Human touch highlights the adventure

Disclaimer: I received a set of BUFF® gear as part of being a BibRave Pro. Find and share race reviews by going to www.bibrave.com. Learn more about becoming a BibRave Pro by going to https://www.bibrave.com/bibravepro.

As I think back to my Buff #livemorenow adventure this past weekend at the Chicamocha Trail Run, the overwhelming memory that I am still savoring today is how warm and welcoming a great number of fellow athletes as well as local people were to me before, during, and after the race. There is no doubt that one looks forward to great scenery and a number of other factors involved during an event like this, but the connection and interaction with others can make all the difference in the overall experience.

During the hour and a half bus ride to the race start point in the town of Carcasí as well as through our warm-ups during our wait there, several of us connected and chatted about anything and everything; whether or not it was our first time participating there, the things that we were nervous about, the equipment we were carrying around and wearing, etc.

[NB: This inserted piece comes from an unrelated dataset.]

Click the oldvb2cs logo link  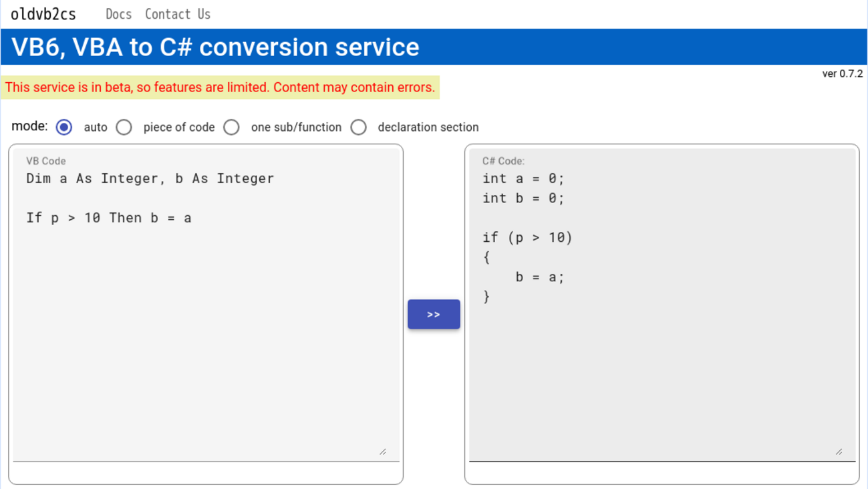(x=43, y=13)
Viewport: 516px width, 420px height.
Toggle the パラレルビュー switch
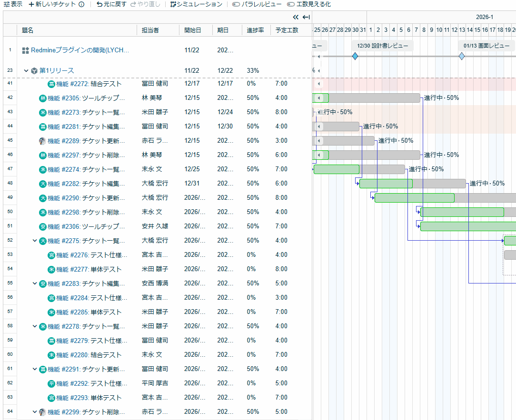[x=236, y=4]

After the race started and around mile 5-6, there was a group of four us who had settled on a similar pace and were laughing and enjoying the trail when all of the sudden I slipped on a wide mud patch we were crossing. When I fell on my side and tried to get up, my right calf cramped up so suddenly and tightly that I yelled loudly in pain and fell back down in disbelief. Within seconds, the three other runners in the group came to my aid and helped me get back up after stretching my leg and feet and the cramp had subsided.

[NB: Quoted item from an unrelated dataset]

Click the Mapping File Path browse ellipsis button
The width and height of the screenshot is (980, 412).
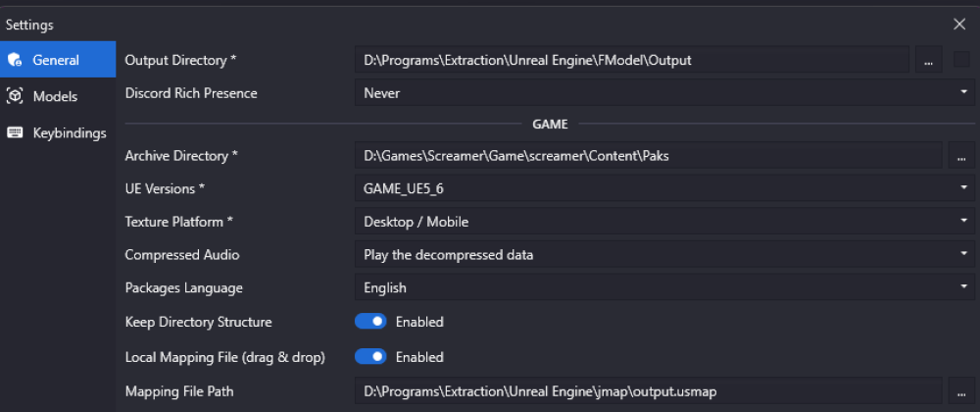(x=960, y=391)
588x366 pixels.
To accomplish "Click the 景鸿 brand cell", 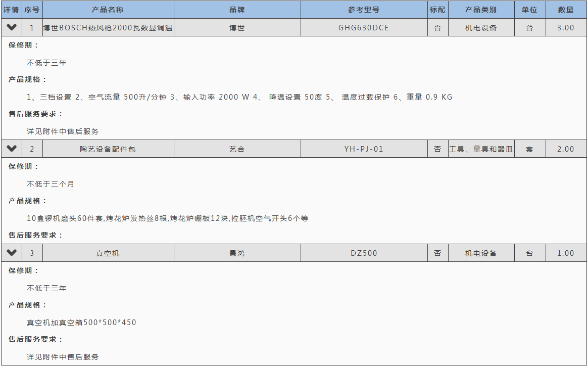I will tap(237, 253).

Then during what to me was a brutal and final climb of over 2,000 feet over the last couple of miles when I just couldn't get rid of cramps on what felt like every muscle on my legs, a local resident named Celine happened to come up on the trail and noticed me struggling along. She said hello, encouraged me, and said she'd walk along and keep me company me on what remained of the climb. We had a great conversation during that time, and just as we entered the final segment of the race at the edge of the town of Málaga, she ran a bit ahead of me about a block away and came back with a bottle of water and a guava bar and gave them to me, saying they'd help give me one last spike of energy to reach the finish line. She did all of that simply out of the goodness of her heart when there wasn't even a bit of expectation or pressure for her to do so. She could have just as well looked at me and completely ignored me as I struggled on along the trail.

All of these "human touch" moments truly turned this challenge and adventure into what will always be an unforgettable experience to me.